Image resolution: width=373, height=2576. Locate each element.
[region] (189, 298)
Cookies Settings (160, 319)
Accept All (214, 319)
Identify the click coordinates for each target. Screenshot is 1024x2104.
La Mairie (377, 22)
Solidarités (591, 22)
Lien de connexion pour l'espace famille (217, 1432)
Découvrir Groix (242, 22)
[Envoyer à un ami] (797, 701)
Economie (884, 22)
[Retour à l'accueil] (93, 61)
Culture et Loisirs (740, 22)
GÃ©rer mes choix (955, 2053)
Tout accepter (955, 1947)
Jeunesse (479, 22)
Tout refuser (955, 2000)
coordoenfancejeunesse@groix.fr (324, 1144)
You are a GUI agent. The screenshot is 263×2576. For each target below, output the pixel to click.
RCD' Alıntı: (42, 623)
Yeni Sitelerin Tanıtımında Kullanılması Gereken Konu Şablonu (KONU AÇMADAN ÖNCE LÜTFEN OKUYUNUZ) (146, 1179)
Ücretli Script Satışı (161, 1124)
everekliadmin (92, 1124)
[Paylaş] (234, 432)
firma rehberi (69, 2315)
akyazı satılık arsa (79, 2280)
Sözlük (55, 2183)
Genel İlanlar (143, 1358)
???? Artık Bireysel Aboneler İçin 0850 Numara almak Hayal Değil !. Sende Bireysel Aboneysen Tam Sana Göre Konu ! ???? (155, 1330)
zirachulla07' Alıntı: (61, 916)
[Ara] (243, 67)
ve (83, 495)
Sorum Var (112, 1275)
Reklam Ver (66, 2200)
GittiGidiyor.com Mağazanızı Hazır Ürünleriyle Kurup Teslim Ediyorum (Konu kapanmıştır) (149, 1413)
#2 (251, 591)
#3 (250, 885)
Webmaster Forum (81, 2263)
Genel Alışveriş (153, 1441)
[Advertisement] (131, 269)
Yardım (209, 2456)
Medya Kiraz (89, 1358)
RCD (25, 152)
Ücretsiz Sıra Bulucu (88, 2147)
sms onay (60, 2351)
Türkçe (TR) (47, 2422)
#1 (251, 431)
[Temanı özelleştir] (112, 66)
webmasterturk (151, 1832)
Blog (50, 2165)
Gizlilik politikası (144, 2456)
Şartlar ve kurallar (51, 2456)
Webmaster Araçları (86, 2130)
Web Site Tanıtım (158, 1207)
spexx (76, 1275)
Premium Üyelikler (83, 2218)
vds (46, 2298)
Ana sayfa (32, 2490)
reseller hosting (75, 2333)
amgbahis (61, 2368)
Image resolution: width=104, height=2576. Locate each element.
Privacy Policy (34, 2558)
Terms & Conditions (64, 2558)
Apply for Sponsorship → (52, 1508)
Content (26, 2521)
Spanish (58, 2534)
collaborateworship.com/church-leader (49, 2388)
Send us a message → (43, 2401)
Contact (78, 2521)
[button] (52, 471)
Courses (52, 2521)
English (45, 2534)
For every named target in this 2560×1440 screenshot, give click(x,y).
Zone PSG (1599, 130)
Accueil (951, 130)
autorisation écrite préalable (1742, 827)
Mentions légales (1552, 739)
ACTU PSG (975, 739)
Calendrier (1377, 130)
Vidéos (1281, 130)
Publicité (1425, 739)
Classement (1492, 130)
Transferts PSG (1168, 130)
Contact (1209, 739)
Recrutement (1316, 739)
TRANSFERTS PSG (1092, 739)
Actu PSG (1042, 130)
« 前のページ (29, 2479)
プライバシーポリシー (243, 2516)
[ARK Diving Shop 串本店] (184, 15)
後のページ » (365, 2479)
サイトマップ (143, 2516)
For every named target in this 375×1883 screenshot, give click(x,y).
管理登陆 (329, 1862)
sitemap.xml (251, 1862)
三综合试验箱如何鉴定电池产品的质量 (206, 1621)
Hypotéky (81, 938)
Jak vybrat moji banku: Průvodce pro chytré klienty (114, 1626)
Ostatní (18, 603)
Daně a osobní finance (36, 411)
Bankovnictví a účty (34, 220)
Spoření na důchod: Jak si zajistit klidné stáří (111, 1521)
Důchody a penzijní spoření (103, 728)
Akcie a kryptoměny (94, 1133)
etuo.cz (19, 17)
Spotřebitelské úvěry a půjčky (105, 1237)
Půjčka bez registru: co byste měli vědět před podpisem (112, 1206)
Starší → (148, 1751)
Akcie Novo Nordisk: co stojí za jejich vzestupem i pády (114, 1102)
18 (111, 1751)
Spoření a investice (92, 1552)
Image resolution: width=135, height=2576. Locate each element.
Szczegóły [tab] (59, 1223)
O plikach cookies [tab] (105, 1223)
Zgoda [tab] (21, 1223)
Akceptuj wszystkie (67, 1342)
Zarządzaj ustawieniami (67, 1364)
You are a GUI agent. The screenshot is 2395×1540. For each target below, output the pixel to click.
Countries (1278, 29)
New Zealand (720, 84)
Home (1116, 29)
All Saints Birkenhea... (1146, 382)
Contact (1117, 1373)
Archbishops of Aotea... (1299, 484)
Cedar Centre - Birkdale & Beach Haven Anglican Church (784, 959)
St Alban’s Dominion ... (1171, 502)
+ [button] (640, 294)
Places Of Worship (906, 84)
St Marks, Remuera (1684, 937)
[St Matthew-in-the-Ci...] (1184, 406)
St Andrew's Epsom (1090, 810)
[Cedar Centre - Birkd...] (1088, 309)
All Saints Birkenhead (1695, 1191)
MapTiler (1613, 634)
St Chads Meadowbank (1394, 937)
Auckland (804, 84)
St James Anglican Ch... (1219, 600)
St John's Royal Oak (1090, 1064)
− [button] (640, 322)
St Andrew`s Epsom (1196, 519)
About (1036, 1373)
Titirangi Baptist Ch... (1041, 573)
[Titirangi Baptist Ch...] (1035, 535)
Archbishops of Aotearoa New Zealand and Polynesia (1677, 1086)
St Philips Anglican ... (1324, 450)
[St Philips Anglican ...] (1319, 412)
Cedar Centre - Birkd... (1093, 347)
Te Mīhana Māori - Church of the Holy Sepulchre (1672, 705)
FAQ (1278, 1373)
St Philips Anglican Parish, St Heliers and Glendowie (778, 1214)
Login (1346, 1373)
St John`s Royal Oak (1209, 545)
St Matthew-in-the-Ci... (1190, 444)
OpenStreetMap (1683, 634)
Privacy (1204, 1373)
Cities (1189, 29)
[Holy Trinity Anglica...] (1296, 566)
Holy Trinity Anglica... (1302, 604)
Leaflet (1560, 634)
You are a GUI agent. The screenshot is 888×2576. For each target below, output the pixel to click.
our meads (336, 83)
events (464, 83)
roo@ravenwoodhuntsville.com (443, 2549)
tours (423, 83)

▶ **TASK STATEMENT**:
Look through the entries. Copy out each line with "Philips" in it.

▶ **TASK RESULT**:
St Philips Anglican ... (1324, 450)
[St Philips Anglican ...] (1319, 412)
St Philips Anglican Parish, St Heliers and Glendowie (778, 1214)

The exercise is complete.